Segment Open

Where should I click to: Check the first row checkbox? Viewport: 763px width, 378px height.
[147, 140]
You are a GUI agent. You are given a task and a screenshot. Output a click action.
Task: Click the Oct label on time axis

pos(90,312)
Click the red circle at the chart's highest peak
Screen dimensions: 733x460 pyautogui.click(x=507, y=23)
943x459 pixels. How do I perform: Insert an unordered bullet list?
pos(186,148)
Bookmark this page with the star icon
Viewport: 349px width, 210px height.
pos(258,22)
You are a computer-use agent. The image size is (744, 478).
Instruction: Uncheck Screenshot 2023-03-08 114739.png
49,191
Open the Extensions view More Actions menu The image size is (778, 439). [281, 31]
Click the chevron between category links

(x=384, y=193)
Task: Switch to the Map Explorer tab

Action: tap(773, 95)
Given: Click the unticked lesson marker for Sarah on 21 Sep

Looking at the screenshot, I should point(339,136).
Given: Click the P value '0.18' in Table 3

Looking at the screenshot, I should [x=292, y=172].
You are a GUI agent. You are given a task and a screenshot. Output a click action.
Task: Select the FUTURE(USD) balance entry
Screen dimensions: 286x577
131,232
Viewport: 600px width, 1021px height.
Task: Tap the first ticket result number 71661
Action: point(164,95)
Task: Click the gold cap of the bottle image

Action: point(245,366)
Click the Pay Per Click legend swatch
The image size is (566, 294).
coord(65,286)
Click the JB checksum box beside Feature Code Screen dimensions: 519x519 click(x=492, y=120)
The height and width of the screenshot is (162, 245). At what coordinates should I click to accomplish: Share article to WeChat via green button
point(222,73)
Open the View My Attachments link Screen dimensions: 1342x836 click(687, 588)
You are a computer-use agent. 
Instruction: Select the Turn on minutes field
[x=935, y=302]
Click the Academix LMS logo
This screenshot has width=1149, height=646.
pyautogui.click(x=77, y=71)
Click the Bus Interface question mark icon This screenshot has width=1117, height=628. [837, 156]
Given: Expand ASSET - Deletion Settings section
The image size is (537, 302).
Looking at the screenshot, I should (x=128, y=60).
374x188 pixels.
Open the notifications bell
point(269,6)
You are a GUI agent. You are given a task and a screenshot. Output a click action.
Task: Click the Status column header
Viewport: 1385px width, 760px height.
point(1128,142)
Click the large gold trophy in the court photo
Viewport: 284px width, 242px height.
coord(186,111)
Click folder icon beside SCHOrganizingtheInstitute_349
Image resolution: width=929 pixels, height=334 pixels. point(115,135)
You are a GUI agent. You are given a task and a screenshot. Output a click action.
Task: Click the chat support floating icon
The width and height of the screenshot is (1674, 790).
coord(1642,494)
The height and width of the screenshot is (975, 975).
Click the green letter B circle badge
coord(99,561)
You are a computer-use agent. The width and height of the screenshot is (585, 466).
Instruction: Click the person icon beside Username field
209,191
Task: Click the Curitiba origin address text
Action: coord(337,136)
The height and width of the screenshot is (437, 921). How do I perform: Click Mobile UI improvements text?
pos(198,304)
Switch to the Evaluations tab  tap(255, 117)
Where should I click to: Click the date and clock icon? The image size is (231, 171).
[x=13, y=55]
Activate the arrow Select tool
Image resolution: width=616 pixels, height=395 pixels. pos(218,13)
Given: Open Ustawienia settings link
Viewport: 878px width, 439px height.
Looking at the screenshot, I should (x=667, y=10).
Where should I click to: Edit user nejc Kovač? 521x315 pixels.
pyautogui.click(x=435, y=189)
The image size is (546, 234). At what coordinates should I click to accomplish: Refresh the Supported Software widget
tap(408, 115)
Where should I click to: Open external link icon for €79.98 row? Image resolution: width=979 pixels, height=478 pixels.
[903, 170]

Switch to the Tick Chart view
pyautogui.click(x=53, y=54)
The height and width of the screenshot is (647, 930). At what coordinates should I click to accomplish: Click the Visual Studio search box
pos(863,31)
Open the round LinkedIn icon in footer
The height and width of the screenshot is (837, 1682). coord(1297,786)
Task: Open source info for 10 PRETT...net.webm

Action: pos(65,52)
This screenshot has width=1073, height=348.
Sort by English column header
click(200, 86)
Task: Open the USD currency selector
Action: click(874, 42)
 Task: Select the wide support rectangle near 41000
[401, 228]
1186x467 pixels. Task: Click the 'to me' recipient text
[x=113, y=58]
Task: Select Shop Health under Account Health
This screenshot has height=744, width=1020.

Segment Closed

◆ WHAT THE TASK ASKS:
State the number of lines in the records that include the word "computer", and add nothing to it.

◆ ANSWER TO THE EXERCISE:
3